Mata uang dolar Amerika Serikat (AS) kini perlahan mulai ditinggalkan di kawasan ASEAN. Ini terjadi karena negara-negara ASEAN sudah menyepakati untuk menggunakan mata uang lokal untuk melakukan transaksi.
Kebijakan itu telah ditandatangani oleh Gubernur Bank Sentral Indonesia, Malaysia, Vietnam, dan Thailand terkait dedolarisasi di ASEAN.
Fenomena ini mencerminkan perubahan dinamika ekonomi global dan munculnya tantangan baru terhadap supremasi dolar.
Salah satu alasan utama di balik pergeseran ini adalah semakin kuatnya upaya beberapa negara untuk mendiversifikasi cadangan mata uang mereka. Ketergantungan yang berlebihan pada dolar membuat negara-negara rentan terhadap fluktuasi nilai tukar dan kebijakan moneter AS.
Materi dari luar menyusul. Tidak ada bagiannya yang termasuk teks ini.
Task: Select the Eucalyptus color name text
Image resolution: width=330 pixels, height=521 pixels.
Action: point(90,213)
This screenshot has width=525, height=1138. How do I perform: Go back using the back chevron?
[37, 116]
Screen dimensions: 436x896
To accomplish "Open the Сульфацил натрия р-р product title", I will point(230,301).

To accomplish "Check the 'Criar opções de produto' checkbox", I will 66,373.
Selain itu, hubungan perdagangan yang semakin erat antara beberapa negara juga memainkan peran penting dalam mengurangi ketergantungan pada dolar.
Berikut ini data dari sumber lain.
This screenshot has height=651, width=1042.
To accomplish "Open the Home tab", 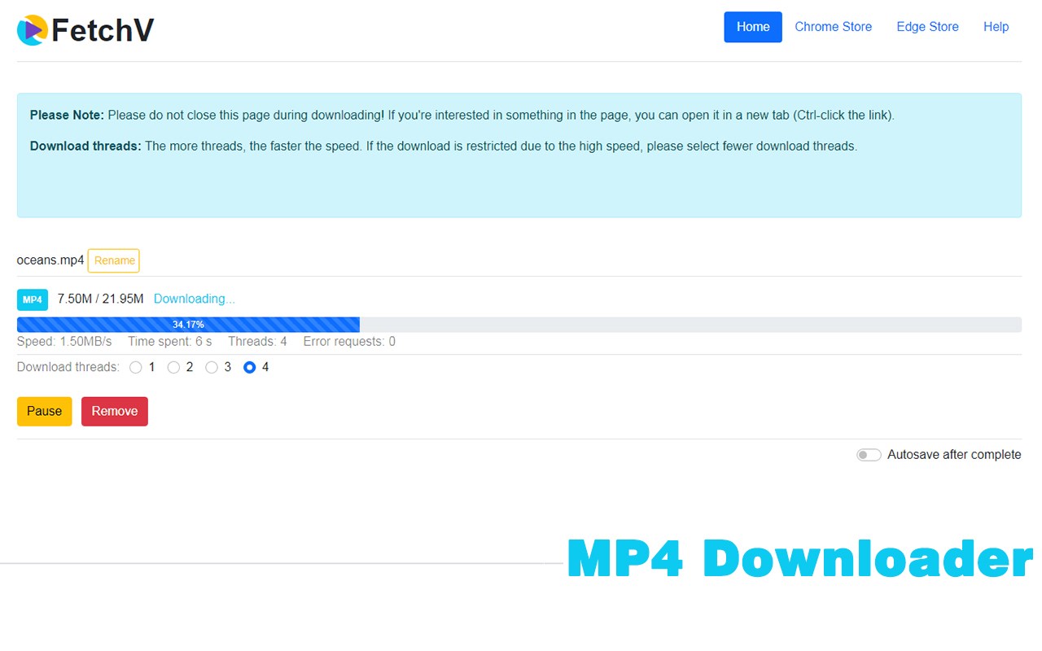I will (752, 27).
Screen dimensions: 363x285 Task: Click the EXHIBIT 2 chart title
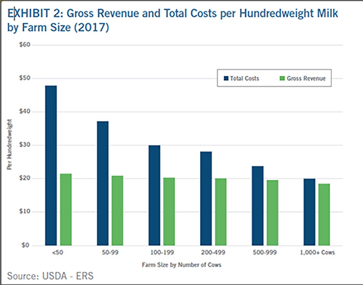point(91,14)
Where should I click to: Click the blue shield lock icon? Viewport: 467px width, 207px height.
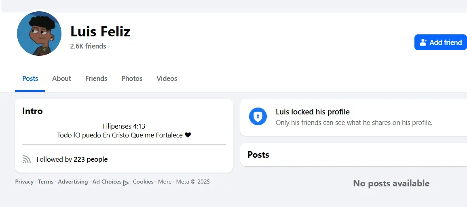pos(258,116)
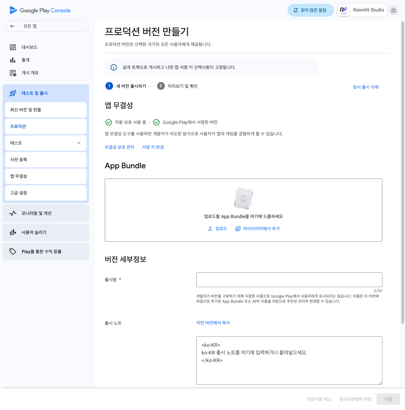Click the 게시 개요 publishing overview icon
Viewport: 405px width, 410px height.
tap(13, 73)
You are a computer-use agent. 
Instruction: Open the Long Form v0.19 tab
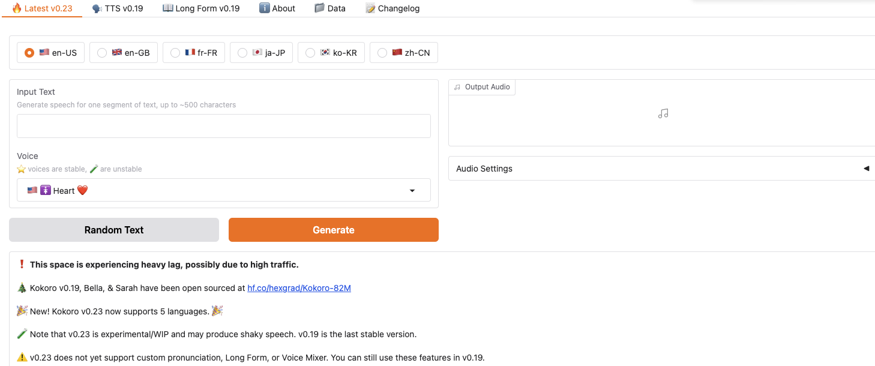tap(201, 8)
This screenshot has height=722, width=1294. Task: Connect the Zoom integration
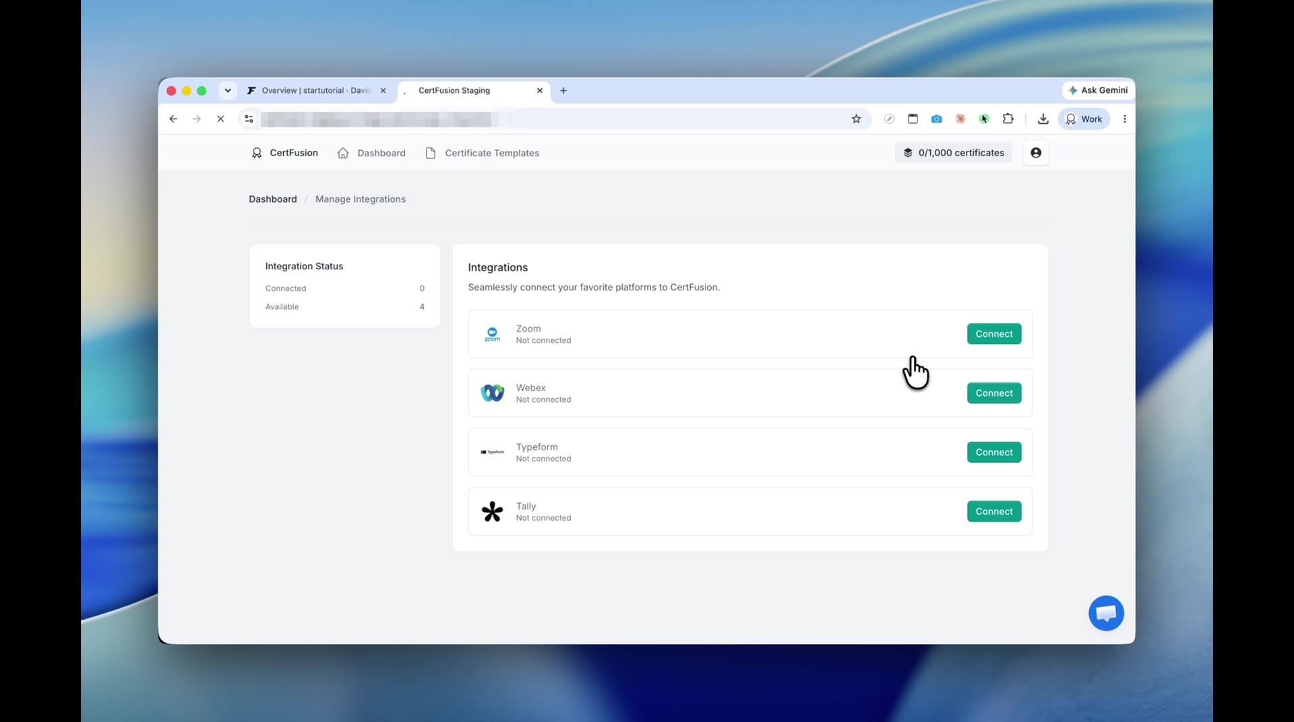(994, 334)

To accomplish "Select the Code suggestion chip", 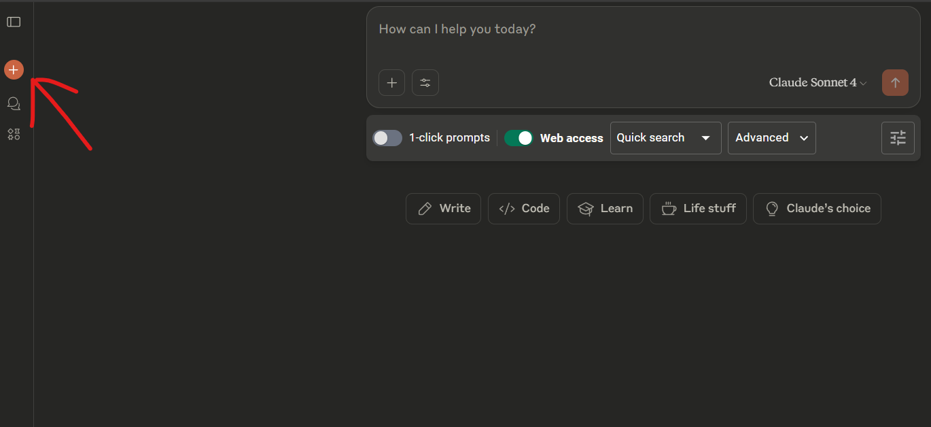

Kesepakatan perdagangan bilateral atau regional seringkali mengarah pada penggunaan mata uang lokal dalam transaksi, menghindari kebutuhan untuk menukarkan mata uang ke dolar AS. Hal ini telah membantu mengurangi biaya transaksi dan risiko fluktuasi nilai tukar.
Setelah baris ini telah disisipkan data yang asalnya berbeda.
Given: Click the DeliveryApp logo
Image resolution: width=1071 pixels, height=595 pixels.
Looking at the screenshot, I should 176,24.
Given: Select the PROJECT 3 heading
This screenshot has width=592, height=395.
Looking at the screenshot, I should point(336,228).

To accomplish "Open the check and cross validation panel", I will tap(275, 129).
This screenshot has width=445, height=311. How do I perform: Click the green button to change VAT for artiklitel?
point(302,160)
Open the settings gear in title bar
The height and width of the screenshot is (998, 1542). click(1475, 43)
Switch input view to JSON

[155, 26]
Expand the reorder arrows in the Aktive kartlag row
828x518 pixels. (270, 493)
Perubahan geopolitik juga memainkan peran dalam pergeseran ini. Tensi perdagangan antara AS dan beberapa mitra utamanya telah mendorong negara-negara untuk mencari alternatif transaksi yang lebih stabil dan bebas dari tekanan politik.
Sanksi ekonomi yang diterapkan oleh AS juga mendorong negara-negara untuk mencari cara menghindari penggunaan dolar dalam transaksi.
Namun, meskipun ada pergeseran menuju diversifikasi mata uang dalam transaksi internasional, dolar masih memiliki keunggulan yang signifikan.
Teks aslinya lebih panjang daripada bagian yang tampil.